Kepantasan menjadi guru bukan hanya diukur dari ilmu atau wawasan yang
dimiliki, akan tetapi ada beberapa karakter yang mesti melekat. Di antaranya orang
yang mampu memalingkan diri dari kecintaan terhadap duniawi dan prestise atau
popularitas dunia, selanjutnya selalu melatif diri (riyadhoh nafsi) dengan menyedikitkan makan, bicara, tidur dan
selalu memperbanyak dzikir, bersedekah, serta puasa.

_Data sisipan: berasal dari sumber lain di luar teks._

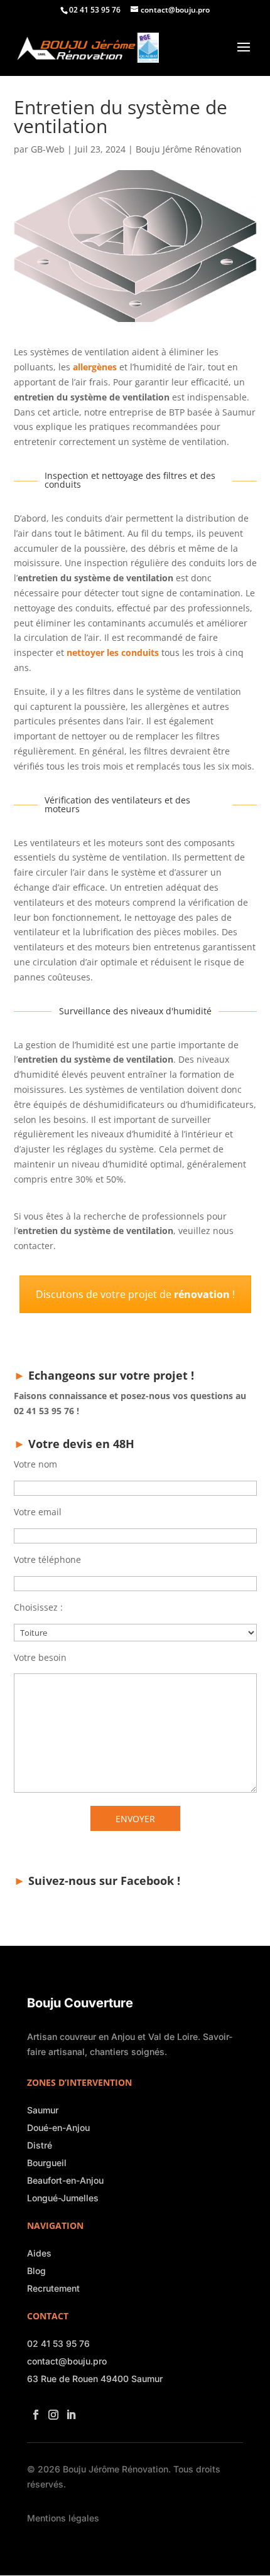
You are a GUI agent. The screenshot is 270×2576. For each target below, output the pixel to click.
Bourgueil (47, 2162)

sabar, syukur, tawakkal, yakin (optimis), qanaah, berjiwa tenang, dermawan,
bertawadhu’, berilmu, jujur, dan sifat-sifat lainnya yang melekat pada para
rasul-rasul. Apabila sudah menemukan guru yang seperti ini, nasehat al Ghazaly
ikutilah, jangan membatahnya, muliakanlah secara lahir dan batin (Ghazaly, 2011:169–70). Berikutnya yang perlu dibahas selain
kualifikasi guru menurut pandangan sufi, yakni terkait dengan relasi antara
guru dan murid.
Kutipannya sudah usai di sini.